After a brief survey of current literature, it appears that no standardized benchmarks for ASR on clinical data exists that are widely used. Given the vast resources available from the TalkBank corpus, it is not infeasible to build such a corpus and evaluate the performance of a few commercial ASR systems in its ability to perform such a task.
Despite there not being a single baseline that works to benchmark ASR on clinical datasets, a few different subsets of efforts exists on each component of this front.
Evaluation Datasets
As perhaps an exemplar to the lack of standardization in ASR performance evaluation, the Whisper ASR model ((NO_ITEM_DATA:radford2022robust)) was not evaluated on one particular benchmark but instead a series of multi-domain benchmarks.
This is perhaps for good reason, recent results (discuses below) show that single-domain benchmarks do not describe performance well across other domains, or even other usage methods. Therefore, the battery of different tests done by (Radford et al. 2022) could be essentially thought of as a single battery of multi-usage tests that covers a good span of recent-standard ASR performance tests; among them:
Standard Datasets
- CORAAL: a dataset of high-quality lower-fidelity recordings of African-American vernacular of varying degrees in conversation (incl. cross talk, etc.) ((Farrington and Kendall 2021))
- EARNINGS: a set of benchmark datasets of earnings calls within various financial industries ((Rio et al. 2021))
- TED-LIUM 3: a dataset of high-fidelity recordings of full-length TED talks ((Hernandez et al. 2018))
In addition to the three evaluation datasets provided, the entire model was also trained on (Panayotov et al. 2015), a gold-standard corpus of open-source high-fidelity recordings of audiobooks.
“Home brew” Benchmarks
In addition to the three published, standard datasets above, Radford et al. also used a series of self-selected datasets of varying quality.
- Rev16: Rev.AI’s clean podcast transcription dataset https://www.rev.ai/blog/podcast-transcription-benchmark-part-1/
- Meanwhile: Recordings of Stephen Colbert’s Meanwhile segments
- Kinkaid46: ….apparently a selection of YouTube videos from this guy’s blog post: https://medium.com/descript/which-automatic-transcription-service-is-the-most-accurate-2018-2e859b23ed19
Evaluation Metrics
Most benchmarks still report results in terms of word-error-rate (WER) and the standard lexical distance metric of BLEU ((Papineni et al. 2001)). These are two generally well-accepted ways of reporting ASR performance, and for most of the datasets cited above suffice.
However, some very recent results ((Shor et al. 2023)) indicate that BLEU and WER themselves do not capture a good view for what would be clinically relevant data. Some ASR mistakes (such as that on the investigator, or that which doesn’t relate to the disfluency being observed) matter a lot less than others (errors on the participant, esp. missing filled pauses, wrongly coded utterances etc.). The work by Shor et al. presents also an alternative metric to quantify such errors: essentially training a BERT model ((Devlin et al. 2018)) to perform the classification task of “clinician preference” (i.e. “predict which of these errors would be less problematic to a clinician”), then using the results of that model to evaluate the ASR performance.
This last method is likely overkill.
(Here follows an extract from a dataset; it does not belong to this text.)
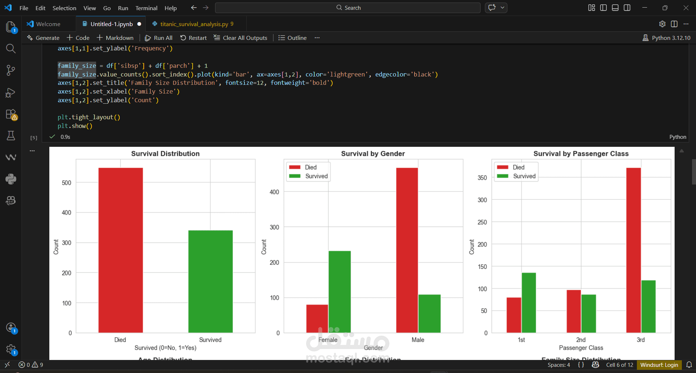Select the Python 3.12.10 kernel picker

(x=667, y=38)
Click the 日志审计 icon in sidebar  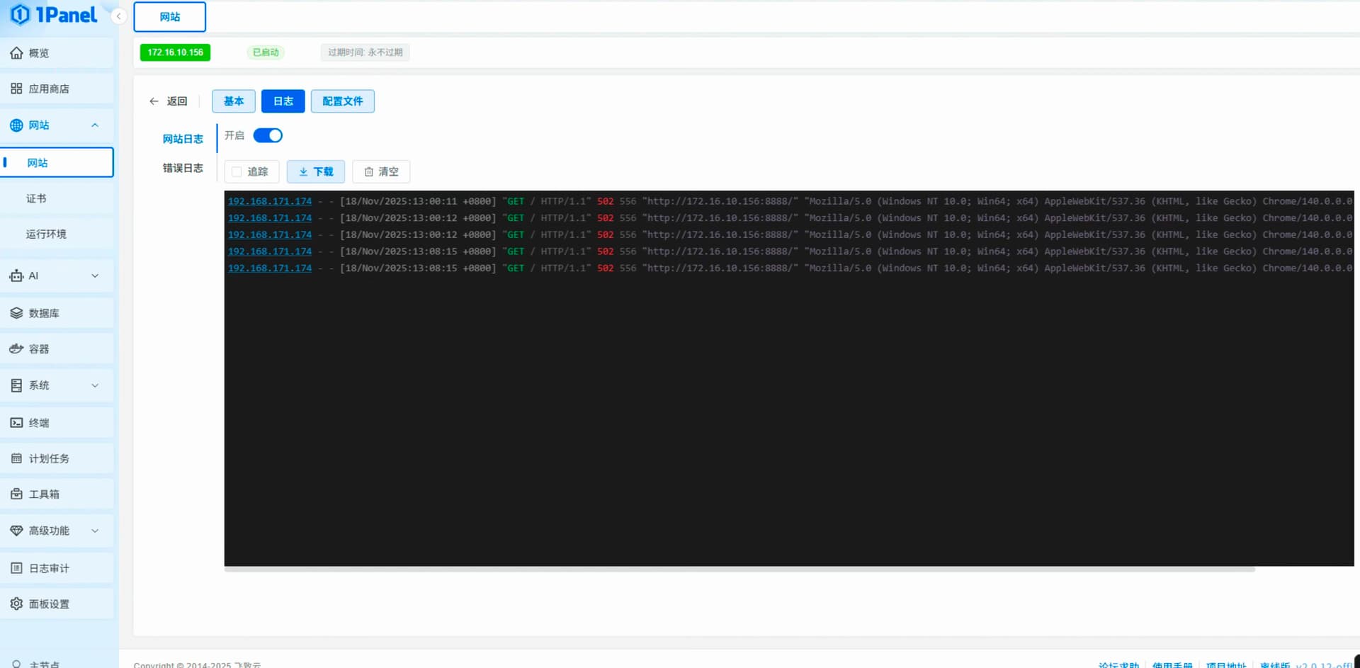point(16,568)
However, it is useful to discuss if richer information–such as special binning for missing clinically significant markers, like filled pauses—in addition to simple BLEU and WER will be useful as we develop our own benchmarks.
Discussion
(Szymański et al. 2020) (sec. 3, “Call to Action) offers some guidance with regards to the design of robust ASR benchmarks. Among which:
- Higher quality annotations, like morphology information we provide with %mor, to help aid language model training
- Broader range of human diects and variations covered
- Performance across many recording domains (various processing of audio signals, properties of the signal itself, etc.)
Though TalkBank contains a wealth of data, individual corpuses often have little variation, which Szymańki et. al. shows cause degraded performance. Therefore, it is useful to create a benchmark that strives across multiple problem domains and recording schemes to be able to provide a reproducible and more accurate benchmark of a given model.
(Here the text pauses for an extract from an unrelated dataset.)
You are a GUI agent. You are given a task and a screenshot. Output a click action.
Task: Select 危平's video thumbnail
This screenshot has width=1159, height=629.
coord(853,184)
Szymańki et. al. also brought up another issue through their paper: “due to legal constraints … we are not able to provide the community with neither the benchmark data nor the detailed information about evaluated systems.” ((Szymański et al. 2020), section 2.) The anonymization of benchmarked models seen in both Szymańki et. al. and Radford et. al. may point to a certain legal barrier in specifically benchmarking existing, commercial ASR models.